21 CFR Part 11 Takes Center Stage at Interphex
Interphex always provides a good indication of current hot-button issues in the pharmaceutical industry. Judging from the presentations and displays at this year's show, held April 15–17 in New York City, there is no hotter issue than compliance with 21 CFR Part 11, which covers electronic records and signatures.
Lengthy workshops were devoted to it. Software manufacturers peddled new systems purporting to make firms comply with Part 11, or programs designed to bring older systems into compliance. Even packaging equipment vendors touted their machines with "Part 11 compliant" posters.
For many pharmaceutical and medical device firms, the regulation does affect packaging operations, but only by choice. Part 11 covers any aspect of operations for which the company wants to employ electronic records and signatures. For some, that can cover every function they perform; for others, only certain operations; and for others, none at all.
But, software vendors and others said, FDA has begun to regulate Part 11 very tightly in recent years, so implementation of electronic records and signatures must be done with great care. While the regulation emerged in 1997, FDA was more concerned with Y2K compliance in the first years of Part 11's existence. Now that Y2K concerns are over, FDA has turned its attention to Part 11 enforcement.

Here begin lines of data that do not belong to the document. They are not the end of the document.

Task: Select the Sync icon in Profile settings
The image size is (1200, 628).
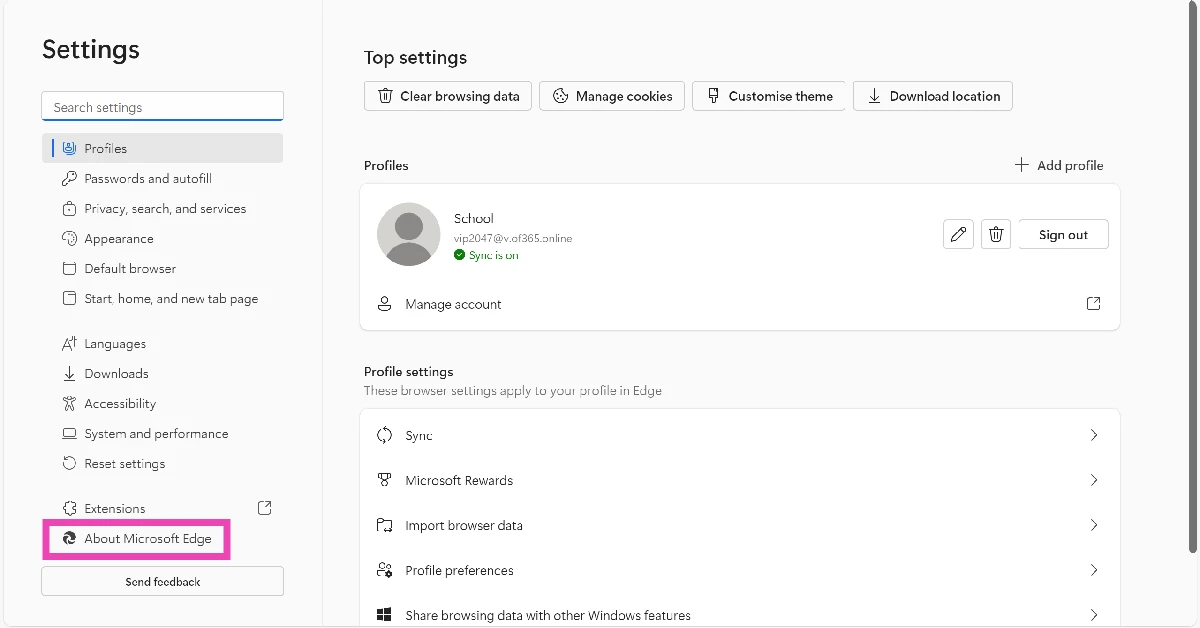Action: pos(385,435)
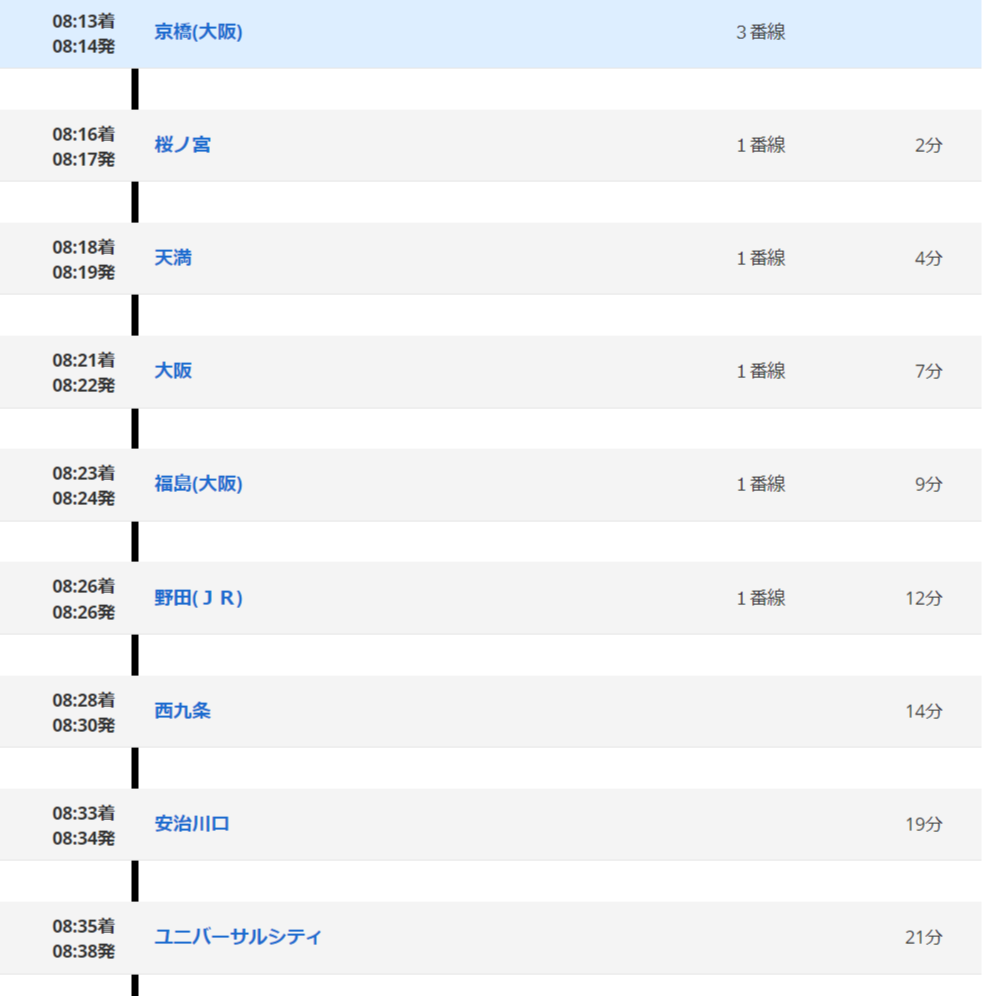This screenshot has width=989, height=996.
Task: Click the 1番線 platform label for 野田
Action: (760, 598)
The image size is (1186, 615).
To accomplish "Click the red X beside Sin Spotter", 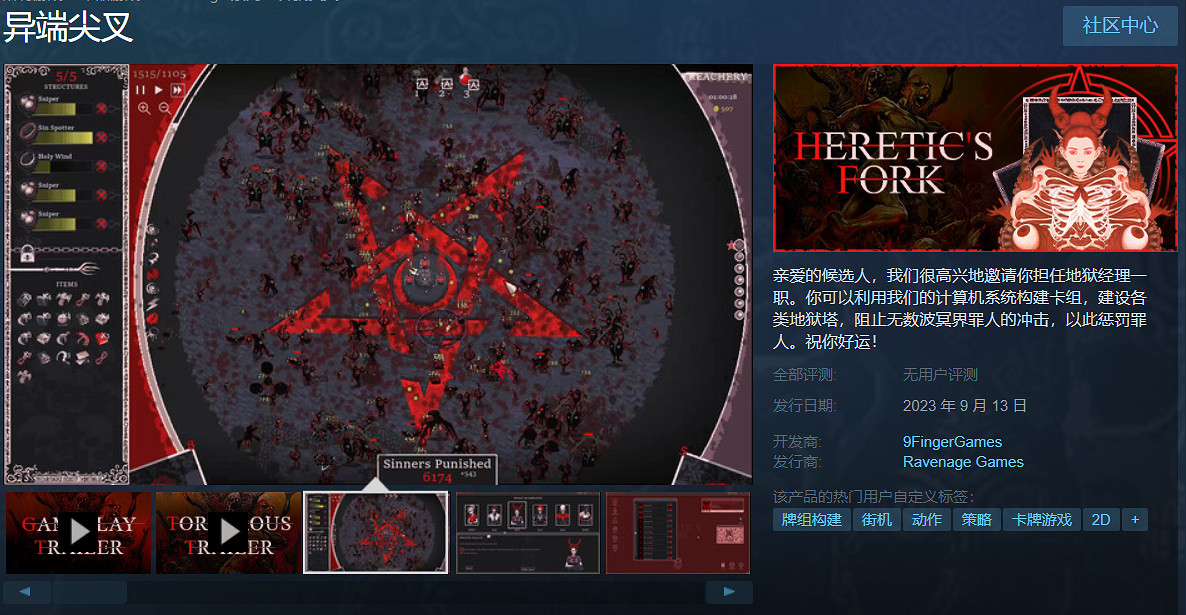I will pos(102,137).
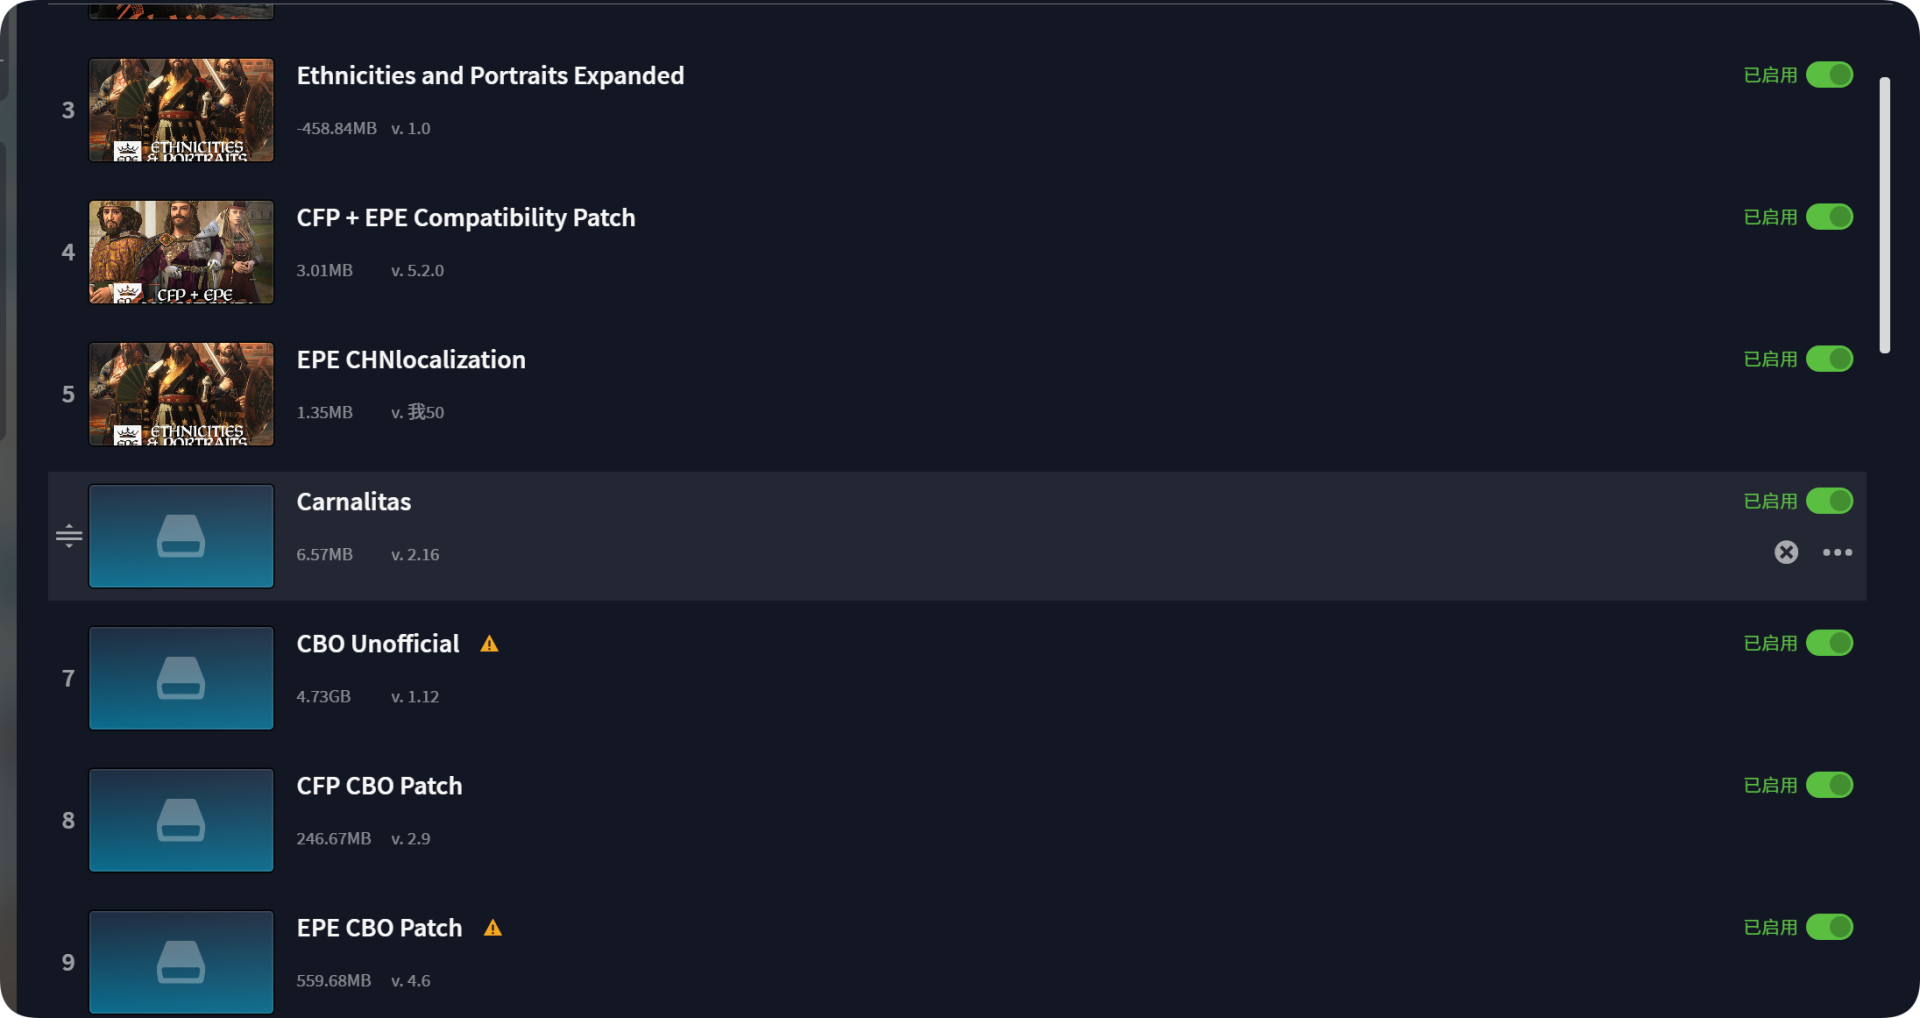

Keith Chambers, senior product evangelist for Intellution Inc. (Foxborough, MA), told attendees at one workshop that, despite all the regulatory pressure, firms should look at implementing Part 11 on the plant floor as an opportunity.
"The manufacturing floor presents a major opportunity for productivity gains and cost savings by using electronic records to meet the requirements of CGMPs," he said. Among its potential benefits, he noted, is the simplification of the reconciliation of materials, including packaging materials.
The steps to efficiency, he said, include recording temperatures, pressures, and other parameters automatically; and enforcing the correct sequence of operator workflow, capturing deviations, and maintaining an audit trail to show that everything was performed as expected. These can apply to all steps of the manufacturing operation, including packaging.
One crucial aspect all compliant systems should have, he said, is "point verification" for electronic signatures. That verifies who is requesting an action by asking for a password at the time of the action, to prevent an unauthorized person from doing an unauthorized task on someone else's workstation.
Another essential feature, he said, is to store each electronic record with its audit trail, to show when and why each change was made. Audit trails should show a full user name, time stamp, reason for change, and specific "from-to" change information. In addition, he said, passwords should be changed routinely to prevent sabotage, but each person should not have a whole lot of passwords, lest they forget any of them.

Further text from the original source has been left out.